Unlike in China, a leading physician activist says, India’s rising economic tide is not floating many boats to lift the poor up and out of poverty.
India’s rich and middle-class sectors are riding higher, getting richer, says Dr. Jonathan Fine, founder of the Nobel Peace Prize-winning group Physicians for Human Rights, while India’s hundreds of millions of poor people remain firmly anchored to the bottom.
“Things are actually getting worse in many of India’s rural villages,” Fine said on a recent visit to Seattle. The Boston physician spoke Tuesday at the UW to a student-run global health group. Fine was in Seattle to meet with — and recruit volunteers for — a local branch of an organization devoted to assisting India’s poor, Association for India’s Development.
Malnutrition rates tell the story of inequity in India, Fine said. Hundreds of millions of Indians continue to live on semi-starvation diets, he said, despite there being enough food in India to feed everyone and despite India’s overall economic progress.
According to UNICEF, China has reduced its rate of child malnutrition to 7 percent while in India today more than 40 percent of young children are malnourished – a rate worse than in many sub-Saharan African countries.

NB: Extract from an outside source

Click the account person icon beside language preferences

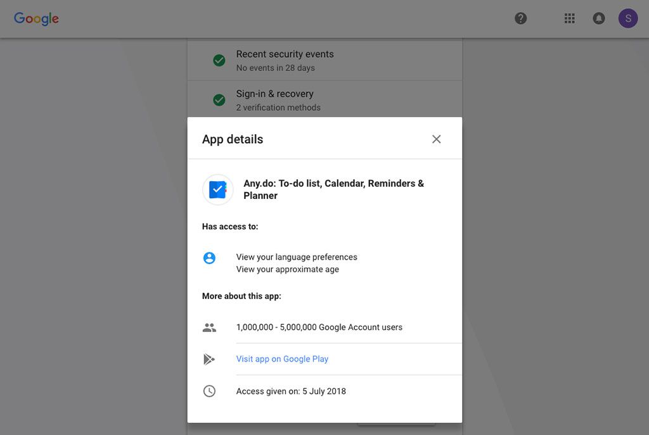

“Initiatives aimed at improving health and welfare won’t have much effect if malnutrition is not dealt with first,” Fine contended. Hungry people are more prone to illness, he said, and malnourished children don’t learn or develop properly. “The Indian government continues to largely neglect this massive problem.”
Tapoja Chaudhuri, who teaches at the UW’s South Asia Center, and her soon-to-be-doctor husband Sunil Aggarwal (he gets his MD in a week), agreed with Fine’s comments and are, for the same reasons, planning to become more active in efforts to assist India’s poor. Both said the gap between rich and poor in India is growing.
Chaudhuri, who grew up in Calcutta, said there are terrible conflicts raging across many parts of India today due to these entrenched inequities. Though the government portrays the fight as against communist terrorists, Chaudhuri said the conflicts are fueled not so much by ideology but by the disenfranchisement of many poor communities. Government economic policies, she said, tend to focus on large-scale development projects rather than on anything that directly benefits the rural poor.
“It is not at all paradoxical to me that India’s rapid economic growth is accompanied by high rates of malnutrition,” Chaudhuri said. The way India is achieving its overall growth, she said, is by often bulldozing over – figuratively and literally — already impoverished communities.
Chaudhuri plans to work on social justice issues in India next fall while Aggarwal, who plans to someday go there as a doctor, completes his residency at Virginia Mason Medical Center.